Broken Social Scene: Forgiveness Rock Record
There’s a bigness to Broken Social Scene that often works against the band’s attempts at off-the-cuff indie-rock, even as it helps set it apart. The ad hoc Toronto group’s fourth album Forgiveness Rock Record features a smaller core of musicians than usual, and has producer John McEntire enforcing some discipline, but BSS still embraces sprawl and volume, because that’s who these guys are. If hooky songs like “Texico Bitches,” “Forced To Love,” and “Ungrateful Little Father” didn’t load up on casual vulgarity and excess instrumentation, they’d be indistinguishable from all the other catchy indie-rock on the market.
As usual, frontmen Brendan Canning and Kevin Drew take their spirit of inclusiveness too far at times, padding out the hour-long Forgiveness with demo-quality muddles like “Highway Slipper Jam” and silly songs about jerking off.

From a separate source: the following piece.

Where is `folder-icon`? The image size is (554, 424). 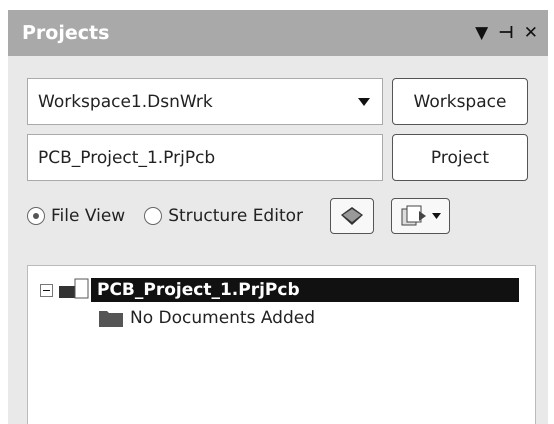 folder-icon is located at coordinates (111, 318).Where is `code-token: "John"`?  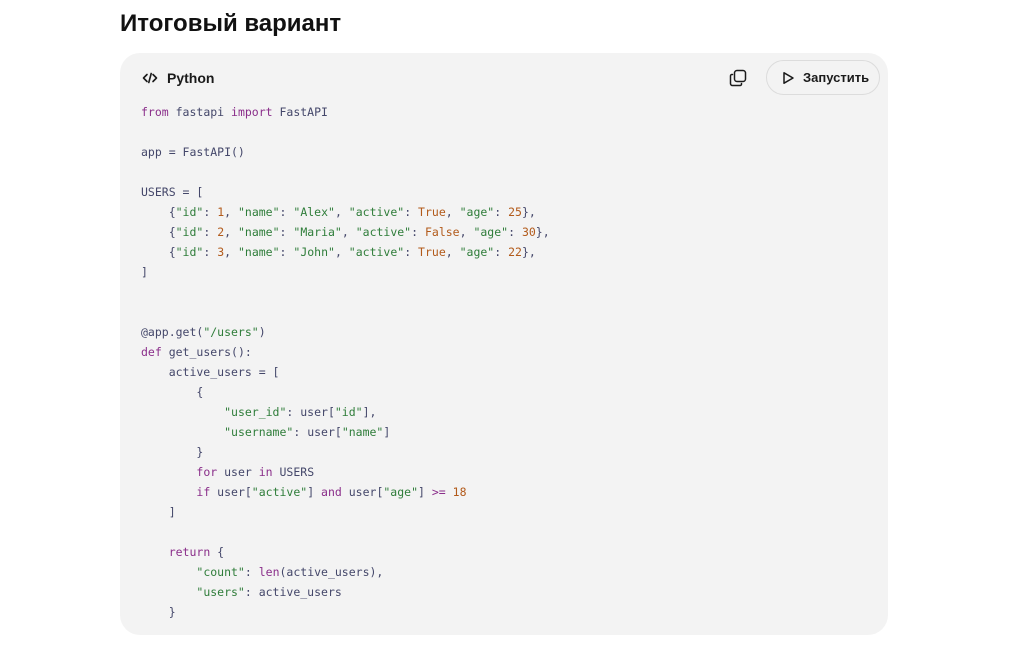 code-token: "John" is located at coordinates (314, 252).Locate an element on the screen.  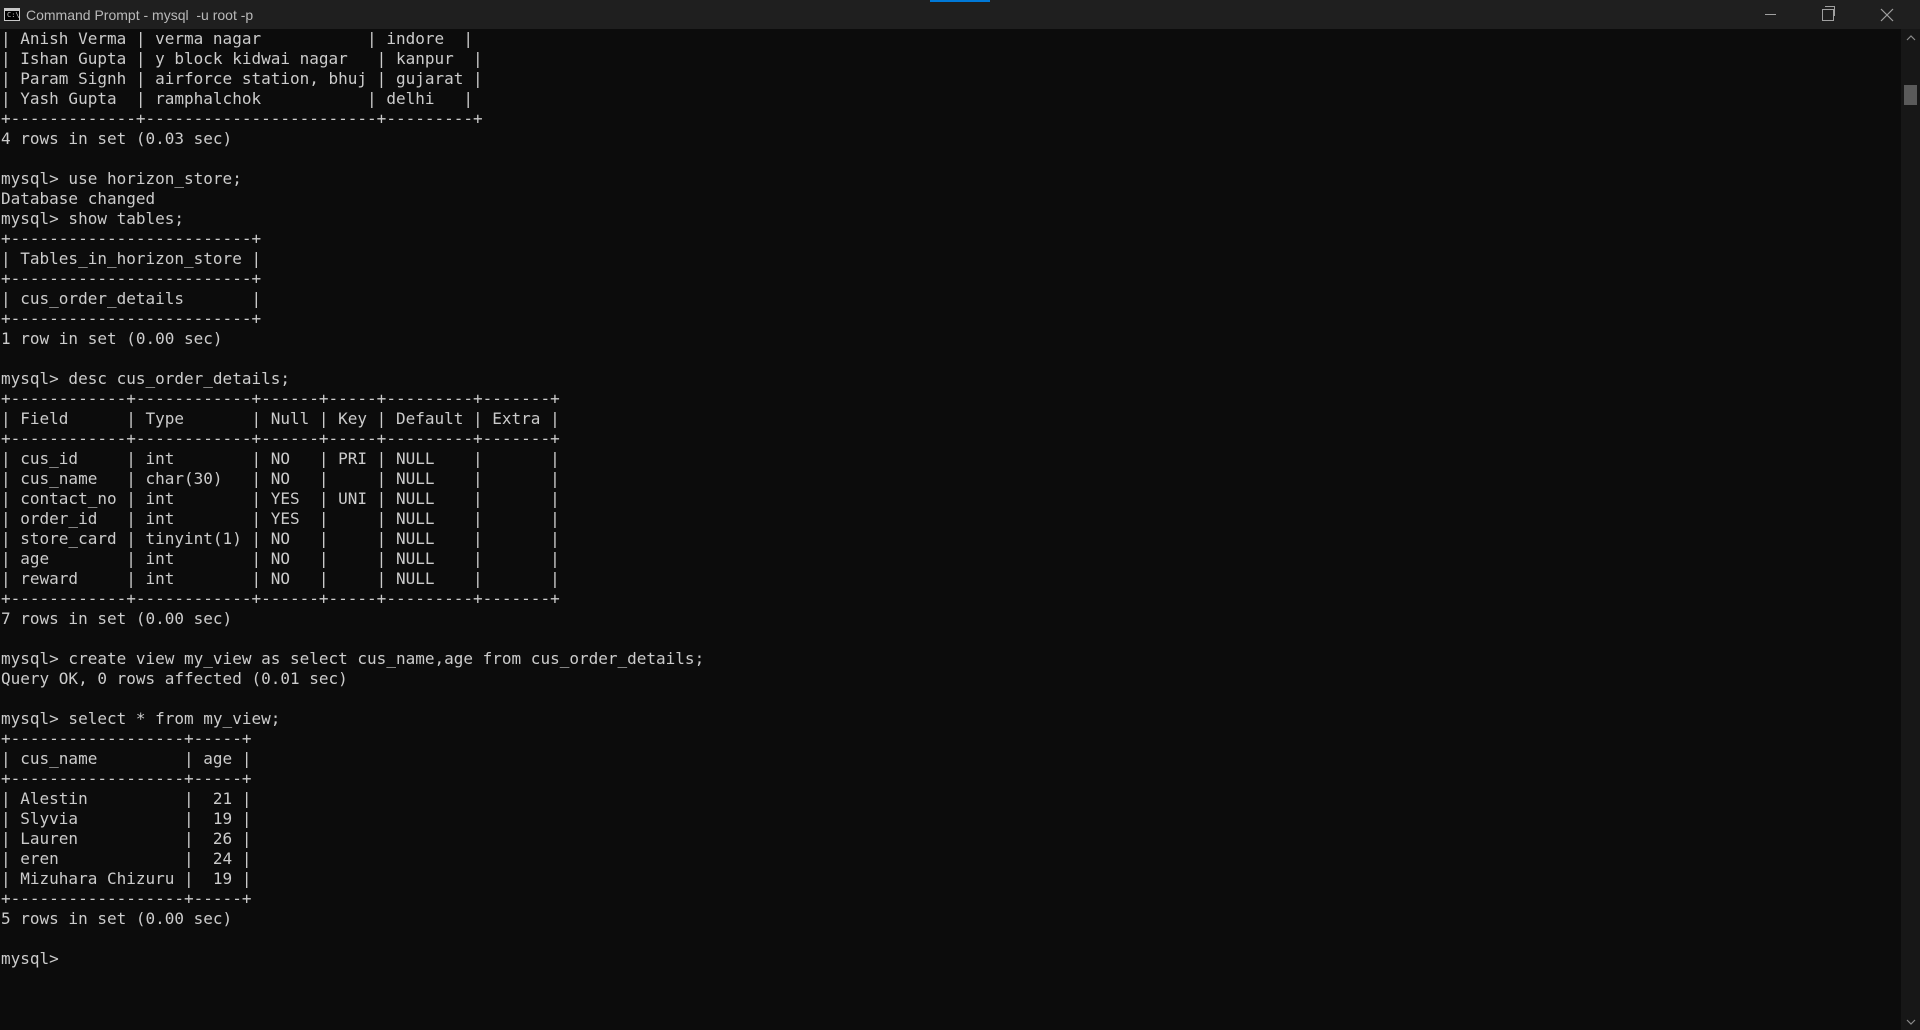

But McEntire’s presence seems to have encouraged Broken Social Scene to restore a lot of the focused rhythmic punch of You Forgot It In People, and songs like the techno-dystopian “Chase Scene” and the rousing sing-along “Water In Hell” benefit greatly from the renewed energy. The album takes its cues from its stellar opener, “World Sick,” which swells and booms and tries to embrace the global and the personal all at once, while never forgetting to swing.